• Task instructions:
- a) Render this sentence from the patent passage on the communication hole into Spanish: "The film-like substrate 60 is made using polyimide or the like."
- b) Extend the patent passage on the communication hole with the text that would follow its final sentence.

• Document extract:
★ ★ ★ ★ ★ ★ ★

First Modified Embodiment
[0080] In a head 120 according to the first modified embodiment, as
depicted in FIG. 5, the fourth channel plate 25 may have a
communication hole 38. Any other configurations, action, functions,
and effects are the same as those as described above, and thus
explanation therefor is omitted.
[0081] The communication hole 38 is disposed further away from the
upper port 55 than the upper portion 52 in the arrangement
direction. The communication hole 38 is recessed downward from the
upper surface of the fourth channel plate 25. The communication
hole 38 communicates with the second accommodation space 37.
[0082] The communication hole 38 thus has an upper opening, a lower
opening, and an inner surface in the fourth channel plate 25. The
upper opening is opened in the upper surface of the fourth channel
plate 25. The lower opening is disposed on the lower side of the
upper opening such that the lower opening overlaps with the upper
opening. The lower opening is connected to the second accommodation
space 37. The inner surface extends in the stacked direction
between the upper opening and the lower opening and surrounds the
periphery of the communication hole 38, thereby forming the
communication hole 38.
[0083] On a bottom surface of the second accommodation space 37,
connection portions 47 are arranged in a range below the
communication hole 38 and overlapping with the upper opening and
the lower opening in the up-down direction. The connection portions
47 are arranged at intervals in the width direction. For example,
the connection portions 47 are mounted on the substrate 45 of the
electronic circuit 44. Each connection portion 47 is connected to
the driver IC 46 by a first lead wire 46a.
[0084] The driver IC 46 is connected to each individual electrode
43 by a second lead wire 43a. The second lead wire 43a is connected
to each individual electrode 43 in the first accommodation space 36
through a through electrode of the third channel plate 24.
[0085] Each connection portion 47 is electrically connected to an
external trace 61. The external trace 61 is, for example, a trace
of a film-like substrate 60. A first end thereof is connected to
the connection portion 47, and a second end thereof is connected to
the controller 13 disposed outside, or the like. The film-like
substrate 60 is made using polyimide or the like. The film-like
substrate 60 is a flexible printed circuit board (FPC) that is thin
and flexible.
[0086] The film-like substrate 60 is inserted from the outside into
the communication hole 38 through the upper opening of the
communication hole 38. The film-like substrate 60 extends downward
through the communication hole 38. The external trace 61 is
connected to each connection portion 47. In this configuration, the
driver IC 46 of the electronic circuit 44 converts the control
signal from the controller 13 into the driving signal for the
piezoelectric element 40, outputs the driving signal to the
piezoelectric element 40, thereby controlling the driving of the
piezoelectric element 40.
[0087] When the film-like substrate 60 is connected to each
connection portion 47, the film-like substrate 60 is disposed along
the inner surface of the communication hole 38. In this
configuration, the film-like substrate 60 extends upward from the
connection portion 47 while being supported by the inner surface of
the communication hole 38, and protrudes upward from the upper
opening of the communication hole 38. A sealing material 39 is
injected from the upper opening into the communication hole 38 to
close the upper opening. The communication hole 38 and the second
accommodation space 37 communicating therewith are thus sealed with
the sealing material 39. Epoxy resin, silicone resin, or the like
may be used for the sealing material 39.

★ ★ ★ ★ ★ ★ ★

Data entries
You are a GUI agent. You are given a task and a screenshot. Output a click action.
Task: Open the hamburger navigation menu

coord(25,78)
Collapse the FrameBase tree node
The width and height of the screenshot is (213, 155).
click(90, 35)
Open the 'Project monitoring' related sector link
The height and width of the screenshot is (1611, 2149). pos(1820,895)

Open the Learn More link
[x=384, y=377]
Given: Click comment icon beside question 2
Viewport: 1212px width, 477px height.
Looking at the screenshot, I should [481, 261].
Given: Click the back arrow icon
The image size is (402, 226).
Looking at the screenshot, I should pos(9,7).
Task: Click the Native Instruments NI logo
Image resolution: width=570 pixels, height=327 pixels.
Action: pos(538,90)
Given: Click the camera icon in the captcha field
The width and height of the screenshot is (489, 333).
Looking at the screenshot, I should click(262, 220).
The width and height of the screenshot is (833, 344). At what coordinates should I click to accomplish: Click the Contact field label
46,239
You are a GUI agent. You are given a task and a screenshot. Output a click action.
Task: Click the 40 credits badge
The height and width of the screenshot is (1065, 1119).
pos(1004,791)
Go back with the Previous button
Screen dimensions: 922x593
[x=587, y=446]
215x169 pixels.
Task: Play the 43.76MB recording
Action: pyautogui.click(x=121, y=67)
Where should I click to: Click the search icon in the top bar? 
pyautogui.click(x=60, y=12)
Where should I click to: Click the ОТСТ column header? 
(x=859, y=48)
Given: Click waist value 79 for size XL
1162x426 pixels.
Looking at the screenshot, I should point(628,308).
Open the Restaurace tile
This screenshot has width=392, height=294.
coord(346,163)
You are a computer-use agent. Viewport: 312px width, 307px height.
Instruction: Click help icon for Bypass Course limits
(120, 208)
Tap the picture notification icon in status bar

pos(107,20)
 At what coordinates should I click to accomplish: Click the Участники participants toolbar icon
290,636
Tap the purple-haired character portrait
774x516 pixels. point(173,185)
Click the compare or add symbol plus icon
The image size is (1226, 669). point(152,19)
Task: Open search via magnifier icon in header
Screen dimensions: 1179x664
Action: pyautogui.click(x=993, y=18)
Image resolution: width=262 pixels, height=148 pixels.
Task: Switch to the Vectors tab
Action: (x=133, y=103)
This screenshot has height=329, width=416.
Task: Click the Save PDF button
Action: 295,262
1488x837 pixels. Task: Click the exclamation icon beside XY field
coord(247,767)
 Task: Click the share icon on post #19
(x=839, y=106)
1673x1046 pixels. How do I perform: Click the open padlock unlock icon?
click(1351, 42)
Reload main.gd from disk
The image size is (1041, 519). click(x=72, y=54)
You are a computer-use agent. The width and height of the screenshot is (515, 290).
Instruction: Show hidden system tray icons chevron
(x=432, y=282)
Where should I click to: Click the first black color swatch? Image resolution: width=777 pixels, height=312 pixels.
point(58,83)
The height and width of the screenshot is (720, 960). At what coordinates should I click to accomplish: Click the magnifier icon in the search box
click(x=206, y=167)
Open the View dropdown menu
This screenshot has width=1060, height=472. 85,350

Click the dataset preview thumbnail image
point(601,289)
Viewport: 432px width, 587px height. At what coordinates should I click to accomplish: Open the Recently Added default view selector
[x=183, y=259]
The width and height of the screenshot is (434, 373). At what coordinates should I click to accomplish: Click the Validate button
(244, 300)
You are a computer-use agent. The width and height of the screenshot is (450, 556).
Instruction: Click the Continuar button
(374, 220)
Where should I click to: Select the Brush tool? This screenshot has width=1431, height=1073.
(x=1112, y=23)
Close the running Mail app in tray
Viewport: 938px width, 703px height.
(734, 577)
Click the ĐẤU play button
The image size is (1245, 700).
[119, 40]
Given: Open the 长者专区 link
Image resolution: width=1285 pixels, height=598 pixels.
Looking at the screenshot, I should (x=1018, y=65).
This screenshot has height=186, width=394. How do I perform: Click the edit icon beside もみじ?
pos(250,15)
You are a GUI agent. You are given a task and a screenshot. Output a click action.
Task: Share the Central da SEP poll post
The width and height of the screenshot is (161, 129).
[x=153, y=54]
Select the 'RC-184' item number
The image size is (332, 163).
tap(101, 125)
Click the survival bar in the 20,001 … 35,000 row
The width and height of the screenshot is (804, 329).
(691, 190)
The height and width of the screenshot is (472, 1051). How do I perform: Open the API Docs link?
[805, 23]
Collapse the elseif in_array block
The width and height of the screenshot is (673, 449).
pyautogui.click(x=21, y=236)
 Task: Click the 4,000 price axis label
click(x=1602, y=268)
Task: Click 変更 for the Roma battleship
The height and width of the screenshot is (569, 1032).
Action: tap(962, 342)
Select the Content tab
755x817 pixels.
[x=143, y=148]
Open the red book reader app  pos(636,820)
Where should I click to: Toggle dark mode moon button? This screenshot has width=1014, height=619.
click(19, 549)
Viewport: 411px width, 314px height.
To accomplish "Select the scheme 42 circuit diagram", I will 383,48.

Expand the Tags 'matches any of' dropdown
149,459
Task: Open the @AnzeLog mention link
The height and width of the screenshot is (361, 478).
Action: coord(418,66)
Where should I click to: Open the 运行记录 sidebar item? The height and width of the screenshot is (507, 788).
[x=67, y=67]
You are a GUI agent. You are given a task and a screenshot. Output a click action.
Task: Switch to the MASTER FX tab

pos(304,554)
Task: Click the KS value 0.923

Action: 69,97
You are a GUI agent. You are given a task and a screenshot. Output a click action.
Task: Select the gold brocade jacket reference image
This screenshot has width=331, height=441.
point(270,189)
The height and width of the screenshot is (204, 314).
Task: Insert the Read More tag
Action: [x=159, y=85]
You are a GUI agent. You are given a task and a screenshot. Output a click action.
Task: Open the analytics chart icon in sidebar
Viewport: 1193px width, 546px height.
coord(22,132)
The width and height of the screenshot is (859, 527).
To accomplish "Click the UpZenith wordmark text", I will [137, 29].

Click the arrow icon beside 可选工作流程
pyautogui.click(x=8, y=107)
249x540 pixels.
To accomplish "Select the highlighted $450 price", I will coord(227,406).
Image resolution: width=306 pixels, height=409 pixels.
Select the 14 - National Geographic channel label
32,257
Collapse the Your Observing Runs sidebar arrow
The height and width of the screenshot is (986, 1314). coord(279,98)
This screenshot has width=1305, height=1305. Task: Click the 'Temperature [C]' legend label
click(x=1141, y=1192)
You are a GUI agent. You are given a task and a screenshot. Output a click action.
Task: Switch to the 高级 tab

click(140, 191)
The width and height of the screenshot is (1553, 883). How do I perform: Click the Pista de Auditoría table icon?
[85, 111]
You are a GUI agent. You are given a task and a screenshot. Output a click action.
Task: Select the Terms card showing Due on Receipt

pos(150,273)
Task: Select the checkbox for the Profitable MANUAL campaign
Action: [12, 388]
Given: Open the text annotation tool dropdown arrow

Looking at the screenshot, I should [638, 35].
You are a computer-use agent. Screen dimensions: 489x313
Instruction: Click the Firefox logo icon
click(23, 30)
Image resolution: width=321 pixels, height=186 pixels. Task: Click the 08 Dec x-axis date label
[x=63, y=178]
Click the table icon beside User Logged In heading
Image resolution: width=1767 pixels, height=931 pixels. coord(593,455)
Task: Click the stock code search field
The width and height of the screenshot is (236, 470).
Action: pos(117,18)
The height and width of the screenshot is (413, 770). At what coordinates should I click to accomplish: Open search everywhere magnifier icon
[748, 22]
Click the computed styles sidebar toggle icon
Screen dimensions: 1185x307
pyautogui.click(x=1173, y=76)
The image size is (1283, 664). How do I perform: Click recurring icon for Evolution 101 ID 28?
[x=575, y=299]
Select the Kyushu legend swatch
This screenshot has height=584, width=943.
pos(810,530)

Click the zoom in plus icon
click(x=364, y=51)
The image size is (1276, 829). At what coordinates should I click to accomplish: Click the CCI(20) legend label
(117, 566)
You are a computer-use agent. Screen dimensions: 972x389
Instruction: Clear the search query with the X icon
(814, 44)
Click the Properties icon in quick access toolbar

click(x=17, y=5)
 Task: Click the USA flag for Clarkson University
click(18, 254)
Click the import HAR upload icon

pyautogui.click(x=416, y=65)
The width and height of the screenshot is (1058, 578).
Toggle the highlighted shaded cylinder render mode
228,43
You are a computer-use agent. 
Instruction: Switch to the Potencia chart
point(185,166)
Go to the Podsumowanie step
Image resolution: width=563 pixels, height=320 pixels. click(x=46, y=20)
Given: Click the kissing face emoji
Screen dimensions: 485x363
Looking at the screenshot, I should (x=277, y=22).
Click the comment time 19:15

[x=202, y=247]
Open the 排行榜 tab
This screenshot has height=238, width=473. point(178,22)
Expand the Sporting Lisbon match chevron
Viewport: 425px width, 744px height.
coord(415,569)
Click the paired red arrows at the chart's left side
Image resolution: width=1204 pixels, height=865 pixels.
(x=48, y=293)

★ ★ ★ ★ ★ ★ ★

• Answers for the tasks:
- a) El sustrato de tipo película 60 está hecho de poliimida o similar.

- b)
[0088] In the head 120, the connection portions 47 disposed on the
electronic circuit 44 to which the external traces 61 are connected
are disposed further away from the upper port 55 than the upper
portion 52 in the longitudinal direction of the upper portion 52.
In this configuration, the upper port 55 and the lower ports 54
arranged on the same side do not interfere with the connection of
the external traces 61 to the connection portions 47, resulting in
easy connection.
[0089] If the upper port 55 and the connection portions 47 are
provided on the same side in the longitudinal direction, the
connection portions 47 may protrude beyond the upper port 55 to
avoid the upper port 55. This may make the dimension of the head
120 large. Providing the upper port 55 and the connection portions
47 at opposite ends in the longitudinal direction allows the
connection portions 47 to be provided regardless of the position of
the upper port 55. This inhibits the head 120 from being enlarged
in size.
[0090] The head 120 includes the first plate (third channel plate
24) formed having the first accommodation space 36 that
accommodates the piezoelectric elements 40, and the second plate
(fourth channel plate 25) stacked on the first plate and formed
having the second accommodation space 37 that accommodates the
electronic circuit 44, the communication hole 38 that communicates
with the second accommodation space 37, and the upper portion 52.
The communication hole 38 is sealed with the sealing material 39 in
a state where the external traces 61 connected to the connection
portions 47 of the electronic circuit 44 are inserted into and
extend through the communication hole 38.
[0091] In this configuration, the external traces 61 connected to
the electronic circuit 44 are inserted into the communication hole
38 through the second accommodation space 37. The communication
hole 38 is sealed with the sealing material 39 in the state where
the external traces 61 are inserted into and extend through the
communication hole 38. The periphery of each connection portion 47
of the electronic circuit 44 connected to the external trace 61 is
covered with the second plate and the sealing material 39, thus
inhibiting liquid mist or the like from adhering to each connection
portion 47.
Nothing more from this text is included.